LAWS(PVC)-1934-1-65

MT HAIDRI BEGUM Vs. JAWWAD ALI SHAH

Decided On January 05, 1934
MT HAIDRI BEGUM Appellant
V/S
JAWWAD ALI SHAH Respondents

JUDGEMENT

(1.) This is an application under Clause 12, Letters Patent, praying that the applicant may be appointed guardian of the person of the minor Mazhar Ali Shah and that the opposite party may be ordered to produce him before the Court, and that the Court may be pleased to order the delivery of the minor to the applicant.

(2.) The application arises out of the following facts : On 20 January 1928 the applicant Mt. Haidari Begum was married to the opposite party Syed Jawad Ali Shah. There was one child of the marriage, namely, Mazhar Ali Shah, who was born on 18 September 1928. The parties went to Europe in 1932 and after returning to India they were living at the house of Section Jawad Ali Shah in Gorakhpur in July 1933. On the 29 of July 1933 the applicant went to Lucknow to visit her parents. She went by the night train and as it was represented to her that there might be risk in sending the child by the train at night she left the child behind with her husband on the understanding that he would follow on the next day bringing the child with him to Lucknow. Her husband did not bring the child to Lucknow, as arranged. A few days later, the applicant received a letter dated 2nd August 1933 from her husband stating that he had divorced her. She then asked for the personal custody (Hizanat) of the child but her husband refused to give him up. She has therefore made this application under Clause 12, Letters Patent, as mentioned above.

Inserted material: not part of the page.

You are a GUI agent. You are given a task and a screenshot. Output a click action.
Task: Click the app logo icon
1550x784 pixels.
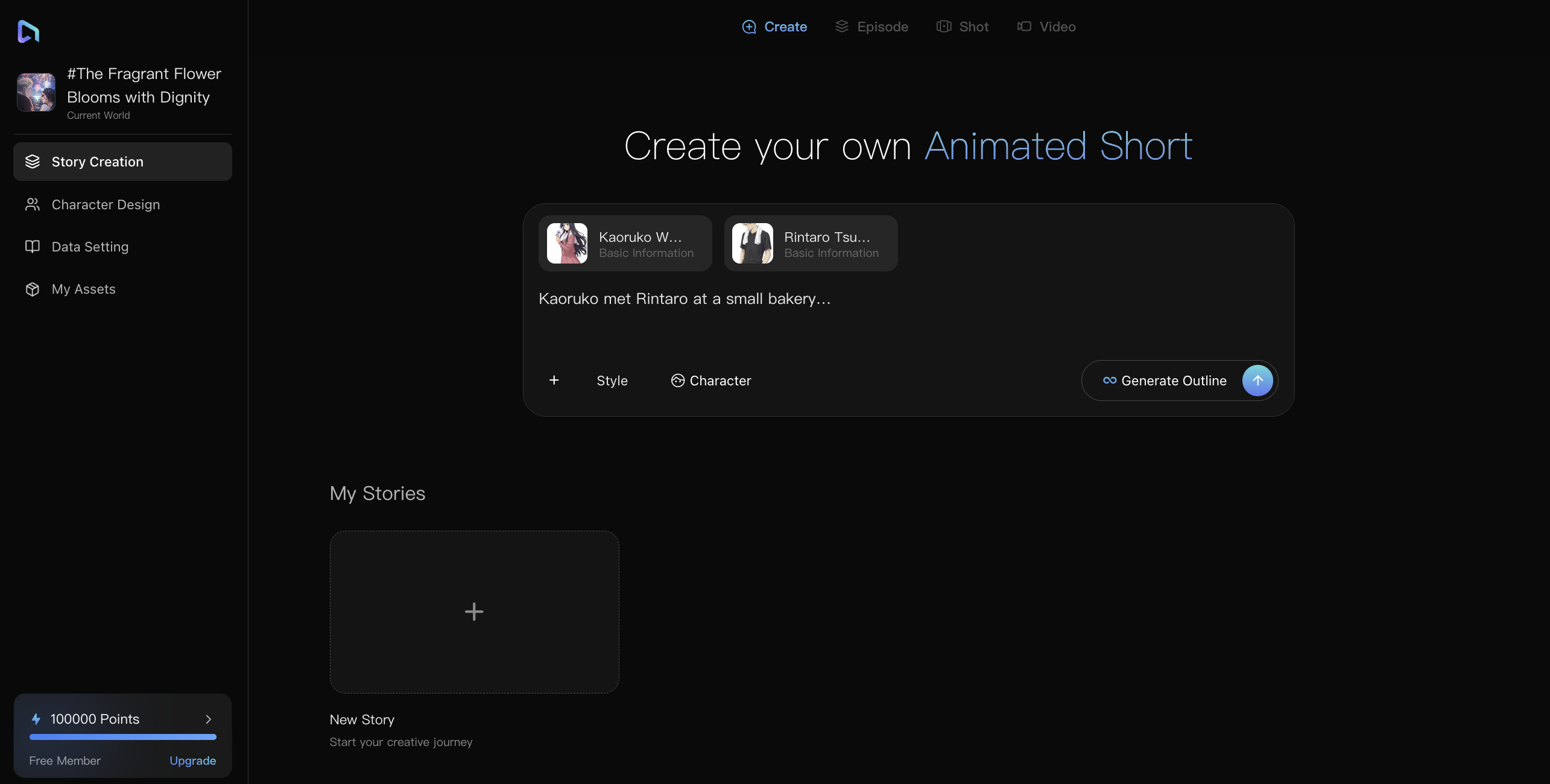pyautogui.click(x=28, y=31)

(3.) It has been conceded that this Court has jurisdiction to grant the reliefs prayed under Clause 12, Letters Patent. It is unnecessary for us to consider exactly how far the jurisdiction of this High Court extends under Clause 12, as it is conceded that this Court has at least jurisdiction to grant the reliefs prayed. It has been argued however for the opposite party that this Court ought not, in the exercise of its discretion, to take action under Clause 12, as the applicant's more appropriate remedy would be to make an application to the District Judge, under Section 9, Guardians and Wards Act, 1890, for the guardianship of the child. It is contended that in the Court of the District Judge witnesses would be examined and cross-examined and so the facts could be more easily ascertained, whereas it is inconvenient to decide a matter of this sort in this Court merely on the basis of the affidavits and counter-affidavits that have been filed. There is no doubt some force in this contention, but in the circumstances of this case we think there is no reason why we should not exercise jurisdiction admittedly vested in us. Cases have been cited in which the High Court has decided similar applications upon the merits, although an alternative remedy was open to the applicant in the Court of the District Judge. We would refer to the case of Ellen Ramm V/s. Charles Spencer (1905) 2 A.L.J. 81 and that of Nursi Tokersey and Co. V/s. Sachindra Nath A.I.R. 1929 Bom. 475. We do not wish to lay down as a general rule that this Court should in all cases take action under Clause 12, although the applicant has an alternative remedy under the Guardians and Wards Act, by an application to the District Judge. There may be cases in which complicated questions of fact have to be ascertained and such cases might be more suitably dealt with in the Court of the District Judge where witnesses could be examined and cross-examined. In the present case however it does not appear that there are any important matters of fact which have to be ascertained and we therefore see no reason why we should not decide the application upon the materials before us.